Nel mezzo dei racconti contrapposti, naturalmente, si distende la terra della realtà, che – a Milano più che mai – è una terra di mezzo. Una terra che mescola e tiene insieme contraddizioni, opposti, opportunità, delusioni. Che sintetizza e vive dinamiche più grandi dei suoi confini, che vive spesso di decisioni prese e di sensibilità coltivate altrove. Milano è questo, e di questo e di molto altro è fatta la gente che la vive. Già, la gente che la vive. Chi sono i milanesi, i pochi originari nativi, i tanti arrivati per rimanere, i tantissimi che provano a diventarne parte e chissà come andrà a finire? Quelli che comprano casa, quelli che strappano affitto e mutuo a uno stipendio da fame – coma cantava Guccini nel 1993, all’inizio della depressione da Tangentopoli -, quelli che la considerano economica e facile, perchè sono piovuti a Milano da Londra? E le seconde e terze generazioni, e quel mare di cinesi che in pochi decenni sono usciti dal loro ghetto per conquistare pezzi di città, vendendo sigarette e comprando interi palazzi?

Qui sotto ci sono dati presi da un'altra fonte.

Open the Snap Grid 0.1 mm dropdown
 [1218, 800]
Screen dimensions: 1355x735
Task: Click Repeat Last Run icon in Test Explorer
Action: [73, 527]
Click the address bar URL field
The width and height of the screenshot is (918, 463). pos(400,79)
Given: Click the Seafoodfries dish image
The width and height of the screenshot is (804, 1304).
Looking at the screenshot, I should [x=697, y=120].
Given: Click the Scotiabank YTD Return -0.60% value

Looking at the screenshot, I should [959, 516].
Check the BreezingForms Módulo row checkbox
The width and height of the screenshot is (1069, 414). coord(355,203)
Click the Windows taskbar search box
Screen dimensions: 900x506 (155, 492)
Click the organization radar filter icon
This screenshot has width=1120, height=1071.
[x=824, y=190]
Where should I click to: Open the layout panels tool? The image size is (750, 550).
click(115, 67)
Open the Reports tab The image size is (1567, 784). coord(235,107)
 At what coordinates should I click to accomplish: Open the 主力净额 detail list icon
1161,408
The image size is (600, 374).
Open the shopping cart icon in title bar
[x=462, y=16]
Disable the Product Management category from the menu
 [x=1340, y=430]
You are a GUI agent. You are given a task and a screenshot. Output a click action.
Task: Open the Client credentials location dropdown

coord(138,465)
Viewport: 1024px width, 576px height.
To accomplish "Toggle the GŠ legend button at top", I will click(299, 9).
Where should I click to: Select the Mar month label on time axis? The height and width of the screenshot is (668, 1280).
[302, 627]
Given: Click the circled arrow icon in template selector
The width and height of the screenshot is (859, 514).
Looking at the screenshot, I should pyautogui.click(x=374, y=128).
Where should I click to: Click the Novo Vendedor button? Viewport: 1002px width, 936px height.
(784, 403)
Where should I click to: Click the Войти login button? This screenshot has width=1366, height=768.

Di Milano si parla sempre più spesso come fosse un’entità astratta, quasi metafisica. Senza dati, senza numeri. Insomma, senza conoscerla. La si ama e la si odia, la si racconta e la si riduce a stereotipo, anche perché aggrapparsi ai corpi grossi delle megattere fa vedere la luce anche alle conchiglie dei fondali. Ma Milano esiste nella realtà e nella storia, come tutte le città, e forse anche un po’ di più. In questo viaggio “nella disfatta pancia di Milano” – per prendere a prestito il verso di uno straordinario viaggio poetico tra due secoli, tra due millenni, di Giovanni Giudici – frugherò appunto nelle viscere della città, nei cocci della sua immagine e nelle pieghe della sua sostanza. Conterò le sue genti, il suo lavoro, misurerò le sue fatiche, i suoi successi, il tragitto che fa diventare autoctoni i forestieri, e fa sentire straniero chi ci è nato. Proverò a disegnare il confine dei meriti e dei bisogni, della malattia e della cura, a pesare il prodotto interno lordo e la felicità, e il suo contrario. Cercherò di misurare la mia città palmo a palmo, a guardarla da lontano per vederne l’insieme, e poi da molto vicino, perché sono le vite degli umani che fanno una città. Insomma, proverò a raccontare Milano al di là del mito, dell’invaghimento e del pregiudizio, ricordando che anche lei, come ciascuno di noi, sta dentro a una storia più grande. Senza di essa non si capisce nulla di niente, ma senza le vite di ciascuno non si costruisce alcuna storia, e nemmeno una città.